- Selected excerpt:
###
☁️ Cloud & DevOps

How software gets built, tested, deployed, and operated at scale. Cloud service models define the infrastructure abstraction. DevOps practices and tooling determine how fast and reliably teams can ship changes. This layer is the engine room of modern software delivery.

☁️

Cloud Service Models

Levels of abstraction and shared responsibility
IaaS — Infrastructure as a Service
EC2, Azure VMs, GCE, DigitalOcean
Rent raw compute, storage, and networking. You manage everything from the OS up — patching, runtime, application, data. Maximum control with maximum operational responsibility. The cloud equivalent of renting rack space.
🏛️ Context: IaaS makes sense for lift-and-shift migrations and workloads requiring full OS control. Use reserved instances for steady-state, spot/preemptible for fault-tolerant batch. Automate everything via IaC — no console clicking.
PaaS — Platform as a Service
Heroku, App Service, Cloud Run, Elastic Beanstalk
Deploy your code; the provider manages OS, runtime, scaling, and patching. You focus on application logic. Faster time-to-market at the cost of less infrastructure control. Ideal for standard web applications.
###
- Material provided:
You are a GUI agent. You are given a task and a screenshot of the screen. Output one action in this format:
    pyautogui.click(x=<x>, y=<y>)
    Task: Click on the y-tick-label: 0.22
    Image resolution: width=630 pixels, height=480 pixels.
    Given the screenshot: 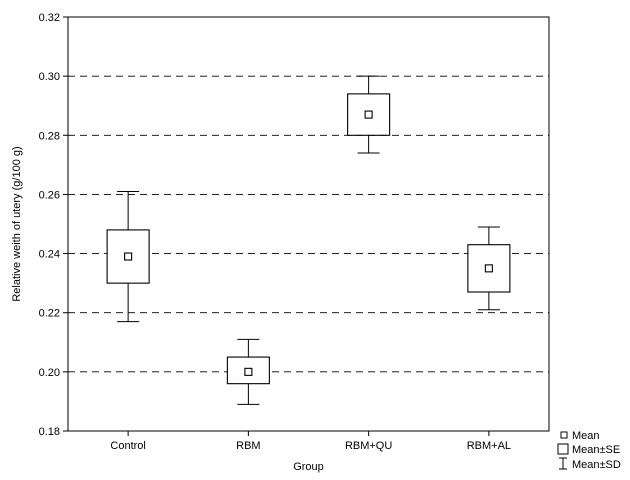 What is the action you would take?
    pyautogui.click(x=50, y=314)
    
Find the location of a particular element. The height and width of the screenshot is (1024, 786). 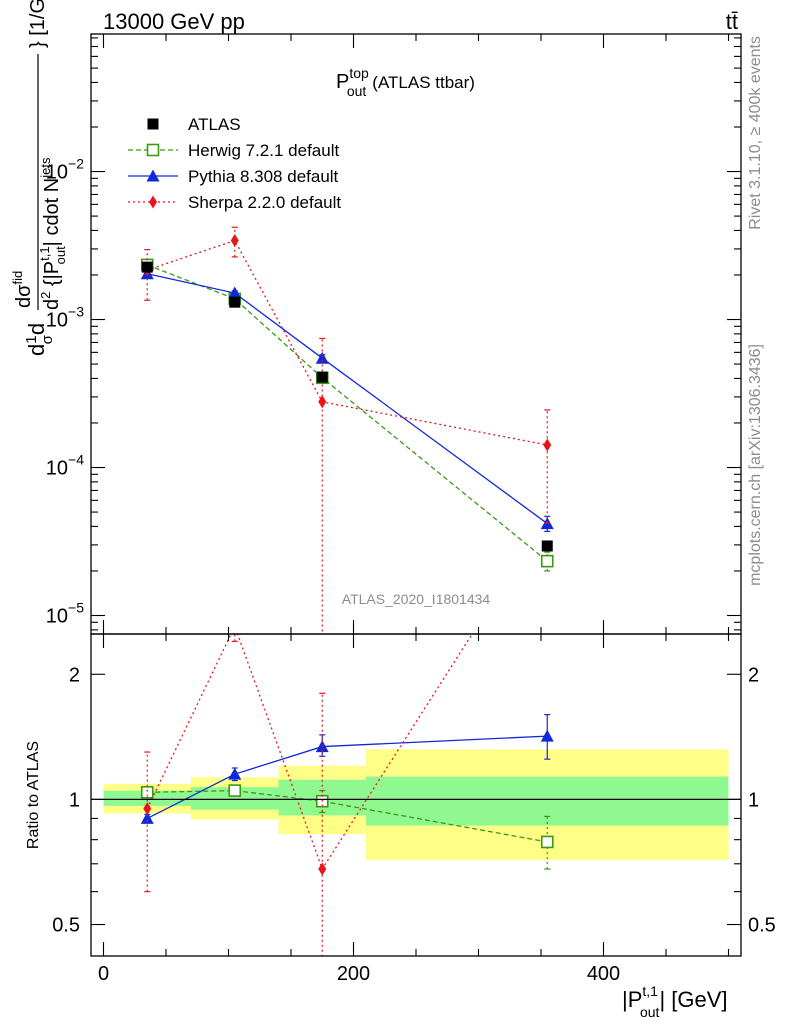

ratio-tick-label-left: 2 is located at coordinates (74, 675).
###
- Brief 1:
Using only the Cloud & DevOps text, say whether each statement agrees with it: (a) with IaaS, the user manages everything from the OS up; (b) spot instances are recommended for steady-state workloads; (c) with PaaS, the provider handles scaling and patching. Answer yes or no for each, quoting the deciding words.
- Brief 2:
Extend the Cloud & DevOps text beyond its last sentence, keeping its layout and tone.

- Response box 1:
(a) Yes: "You manage everything from the OS up — patching, runtime, application, data."
(b) No: "Use reserved instances for steady-state, spot/preemptible for fault-tolerant batch."
(c) Yes: "the provider manages OS, runtime, scaling, and patching."

- Response box 2:
🏛️ Context: PaaS maximises developer productivity for standard workloads. Cloud Run (containers-as-a-service) bridges PaaS simplicity with container flexibility. Evaluate: can you accept the platform's constraints, or do you need IaaS control?
SaaS — Software as a Service
Salesforce, M365, Workday, ServiceNow
Complete applications delivered over the internet. The vendor manages everything — infrastructure, platform, application, updates. You configure and consume. The highest abstraction with the least control.
🏛️ Context: SaaS is the default for commodity capabilities (CRM, HR, ITSM). Integration is the primary architecture concern — SaaS creates data silos. Evaluate API quality, data export capabilities, and exit strategy.
Multi-Cloud & Hybrid Cloud
AWS + Azure + GCP, On-prem + Cloud, Anthos, Arc
Multi-cloud: using multiple cloud providers strategically. Hybrid: combining on-premises infrastructure with cloud. Both add architectural complexity but address vendor lock-in, regulatory, latency, or best-of-breed requirements.
🏛️ Context: Multi-cloud should be justified by concrete requirements (regulation, M&A, best-of-breed), not fear of lock-in. The cost of abstraction layers often exceeds lock-in risk. Hybrid is more commonly justified (data sovereignty, latency).
FinOps / Cloud Cost Management
Cost allocation, Right-sizing, Reserved capacity
The practice of managing cloud spend as an operational discipline. Combines real-time cost visibility, resource optimisation, team-level chargeback/showback, and commitment-based discounts (RIs, savings plans).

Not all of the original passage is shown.